AIM OF THE TASK
Below are some records. Write out exactly their lines from the one with "Where should I click to: Click the Known" through the one with "Where should I click to: Click the star", and leave the pictures behind.

AVAILABLE DATA
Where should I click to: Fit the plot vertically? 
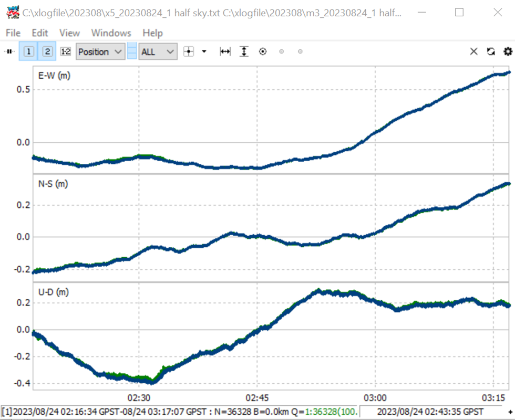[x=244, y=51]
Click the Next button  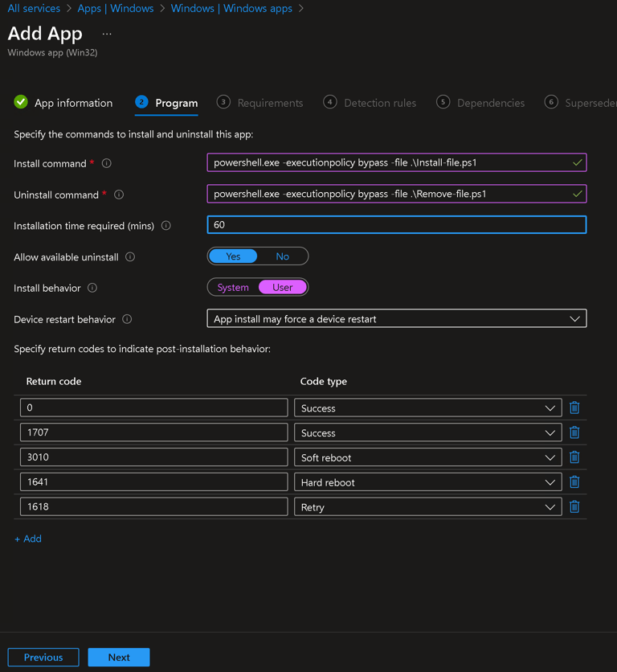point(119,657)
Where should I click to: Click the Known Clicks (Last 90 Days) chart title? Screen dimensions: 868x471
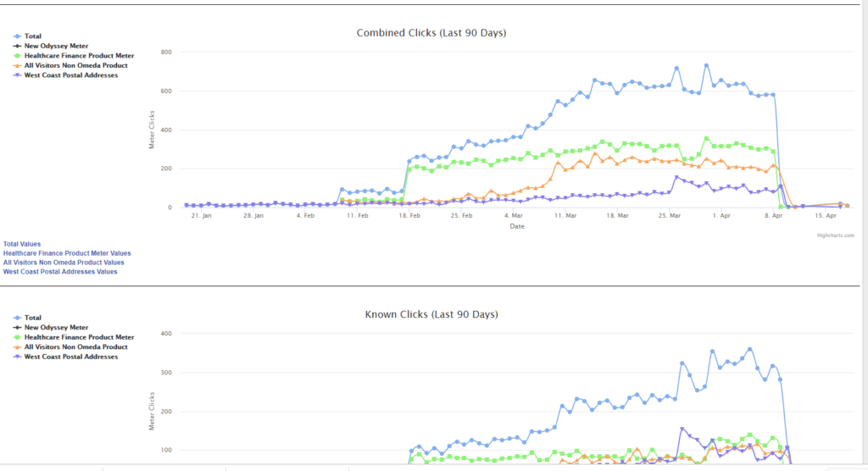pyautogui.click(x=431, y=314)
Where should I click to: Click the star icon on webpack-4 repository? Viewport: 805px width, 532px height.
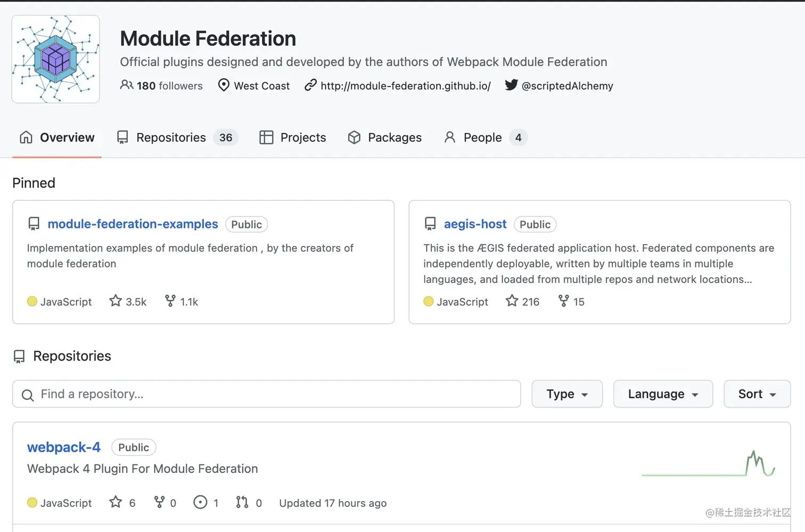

---

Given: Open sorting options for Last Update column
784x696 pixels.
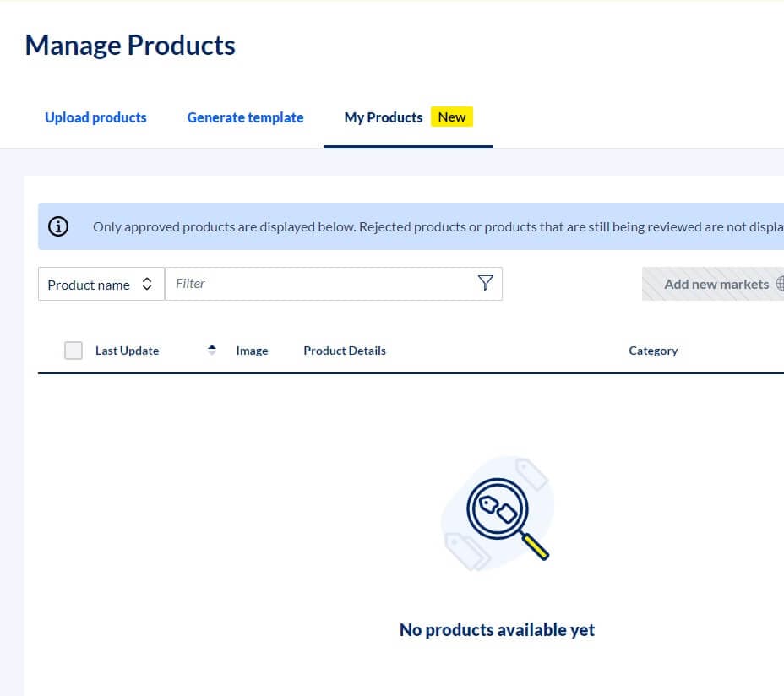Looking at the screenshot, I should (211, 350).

WRITTEN RESPONSE
Where should I click to: Click the Known Clicks (Last 90 Days) chart title? Screen dimensions: 868x471
pyautogui.click(x=431, y=314)
Where should I click to: Click the star icon on webpack-4 repository? Viewport: 805px width, 532px height.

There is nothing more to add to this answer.